→ Source text

------------------------------------

The model itself decides when to call tools, which tools to call, and when it’s done.

The Tool Arsenal

Claude Code has 8 core tools:

Tool	Purpose
`Bash`	Execute shell commands (universal adapter)
`Read`	Read file contents (max 2000 lines)
`Edit`	Modify existing files (diff-based)
`Write`	Create/overwrite files
`Grep`	Search file contents (ripgrep-based)
`Glob`	Find files by pattern
`Task`	Spawn sub-agents (isolated context)
`TodoWrite`	Track progress (legacy, see below)

Task Management System

Version: Claude Code v2.1.16+ introduced a new task management system

Claude Code provides two task management approaches:

Feature	TodoWrite (Legacy)	Tasks API (v2.1.16+)
Persistence	Session memory only	Disk storage (`~/.claude/tasks/`)
Multi-session	❌ Lost on session end	✅ Survives across sessions
Dependencies	❌ Manual ordering	✅ Task blocking (A blocks B)
Coordination	Single agent	✅ Multi-agent broadcast
Status tracking	pending/in_progress/completed	pending/in_progress/completed/failed
Description visibility	✅ Always visible	⚠️ TaskGet only (not in TaskList)
Metadata visibility	N/A	❌ Never visible in outputs
Multi-call overhead	None	⚠️ 1 + N calls for N full tasks
Enabled by	Always available	Default since v2.1.19

Tasks API (v2.1.16+)

------------------------------------

→ Set of tasks
1: Say whether each statement below agrees with the Claude Code excerpt, and give yes or no with the words from the excerpt that decide it. (a) The Read tool reads at most 2000 lines of a file. (b) Tasks tracked with TodoWrite survive across sessions. (c) The Tasks API has been enabled by default since v2.1.16.
2: Copy out everything in the Claude Code excerpt from "The Tool Arsenal" down to "sub-agents (isolated context)".

→ Data below

------------------------------------

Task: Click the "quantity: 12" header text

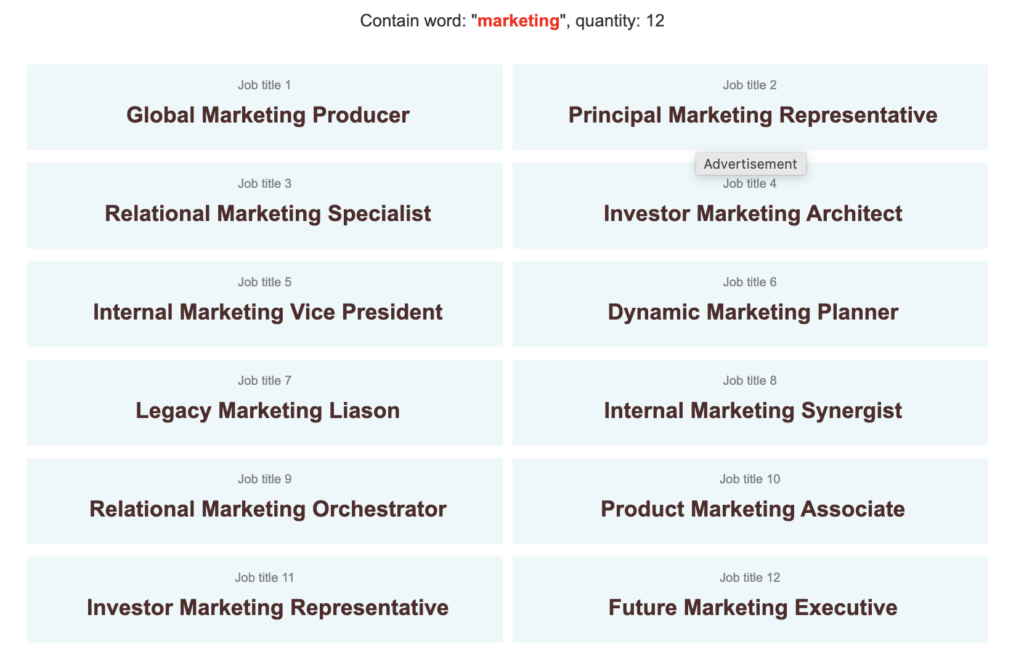Action: click(x=620, y=21)
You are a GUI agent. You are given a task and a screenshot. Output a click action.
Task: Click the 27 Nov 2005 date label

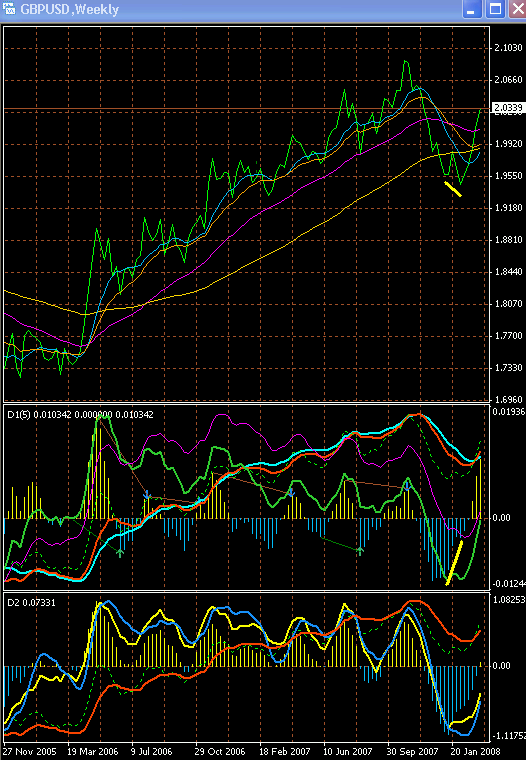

------------------------------------

→ Per-task outputs
1:
(a) Yes: "Read file contents (max 2000 lines)"
(b) No: "Lost on session end"
(c) No: "Default since v2.1.19"

2:
The Tool Arsenal

Claude Code has 8 core tools:

Tool	Purpose
`Bash`	Execute shell commands (universal adapter)
`Read`	Read file contents (max 2000 lines)
`Edit`	Modify existing files (diff-based)
`Write`	Create/overwrite files
`Grep`	Search file contents (ripgrep-based)
`Glob`	Find files by pattern
`Task`	Spawn sub-agents (isolated context)